Afif Afham’s message to all single fathers is to have a clear goal in life.
“My life decisions are centred around my children’s well-being and safety.
“There were overseas job opportunities last year that my friends thought I should grab quickly but those offers meant I had to be apart from my children so I declined.
“More importantly, get all the help you can when you need it.
“My family has been extremely helpful.
“Parenting is not about being a flawless homemaker.
“A child’s marinara-stained white shirt when cooking together has more value than an Instagram-worthy dining table, ” he said.
After his soon-to-be two-year-old daughter Liberty came into his world, Rithan Vijay, 41, learned to appreciate things he had forgotten.
Fatherhood, so far, has been a rollercoaster ride of emotions.
“I am still learning something new every day.

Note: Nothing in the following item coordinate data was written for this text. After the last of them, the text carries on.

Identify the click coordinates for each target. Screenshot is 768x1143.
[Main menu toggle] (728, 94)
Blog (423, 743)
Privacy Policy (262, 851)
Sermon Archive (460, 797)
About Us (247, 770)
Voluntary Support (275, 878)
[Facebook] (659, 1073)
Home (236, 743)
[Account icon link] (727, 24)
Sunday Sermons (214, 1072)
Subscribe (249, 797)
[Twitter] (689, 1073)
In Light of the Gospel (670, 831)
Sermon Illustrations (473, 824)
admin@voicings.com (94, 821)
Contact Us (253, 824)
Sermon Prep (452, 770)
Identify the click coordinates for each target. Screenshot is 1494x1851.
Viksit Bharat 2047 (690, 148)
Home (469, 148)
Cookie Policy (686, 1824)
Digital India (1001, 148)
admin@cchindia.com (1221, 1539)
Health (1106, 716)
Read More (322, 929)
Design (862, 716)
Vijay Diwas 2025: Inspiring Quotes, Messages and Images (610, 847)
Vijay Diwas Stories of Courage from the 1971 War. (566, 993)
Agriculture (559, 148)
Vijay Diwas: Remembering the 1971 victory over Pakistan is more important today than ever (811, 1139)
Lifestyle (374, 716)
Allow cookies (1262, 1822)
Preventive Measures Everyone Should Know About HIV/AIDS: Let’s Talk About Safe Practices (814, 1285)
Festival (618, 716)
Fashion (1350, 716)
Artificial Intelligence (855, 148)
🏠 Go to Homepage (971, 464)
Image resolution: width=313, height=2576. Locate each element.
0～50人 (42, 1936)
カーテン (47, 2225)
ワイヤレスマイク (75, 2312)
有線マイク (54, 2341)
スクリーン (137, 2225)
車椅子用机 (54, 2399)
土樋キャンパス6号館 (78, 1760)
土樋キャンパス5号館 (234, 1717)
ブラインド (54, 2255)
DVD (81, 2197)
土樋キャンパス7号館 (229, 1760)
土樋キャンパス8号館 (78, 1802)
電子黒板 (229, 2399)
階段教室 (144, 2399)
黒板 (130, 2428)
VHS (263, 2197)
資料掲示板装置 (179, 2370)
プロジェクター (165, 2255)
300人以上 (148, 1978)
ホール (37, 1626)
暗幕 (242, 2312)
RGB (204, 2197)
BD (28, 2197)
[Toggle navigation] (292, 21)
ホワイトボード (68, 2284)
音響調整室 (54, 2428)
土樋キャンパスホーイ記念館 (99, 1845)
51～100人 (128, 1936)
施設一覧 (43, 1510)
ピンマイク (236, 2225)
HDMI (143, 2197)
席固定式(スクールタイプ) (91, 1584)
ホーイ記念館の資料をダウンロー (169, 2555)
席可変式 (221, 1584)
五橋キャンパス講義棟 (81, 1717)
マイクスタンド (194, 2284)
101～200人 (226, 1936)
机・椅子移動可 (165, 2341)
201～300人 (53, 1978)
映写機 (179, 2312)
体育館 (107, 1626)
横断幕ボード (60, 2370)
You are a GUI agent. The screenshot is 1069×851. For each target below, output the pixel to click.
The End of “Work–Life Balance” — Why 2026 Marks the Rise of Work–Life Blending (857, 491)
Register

“I have this new sense of responsibility, which I never had before, and I am constantly reminding myself it’s not about me anymore, ” said Rithan, adding that sacrificing frequent meet-ups with friends was part of the package of being a new parent.
Rithan, who does freelance work from home, is also a musician and former talent division head at Astro.
He said there is no manual for fatherhood.
“It is just like music, you learn the rules and then you improvise.
“I just pray that I can be the best person I can be for my daughter, ” he added.
The pandemic has given him a chance to spend more time with Liberty.
“I am grateful for this and I try to adapt to what she likes to do.
“We watch cartoons in the mornings — our current favourites are Lucas The Spider and Minuscule.
“She helps me feed our cat, dog and fishes and she always wants to complete tasks on her own.
“It’s like having my own personal helper, ” he laughed, adding that most of the time, she likes reading, colouring or painting.
“My wife deserves the utmost respect because it’s not easy being on demand 24/7.”
Rithan said he now values time and feels a fierce kind of love he never thought existed.
“I want to shield this little person from the evils of this world, although I know that is impossible.
“I got to know my self-worth and moved away from things which do not make me happy anymore, ” he said.
“I have to be well in order to set a good example for my daughter.”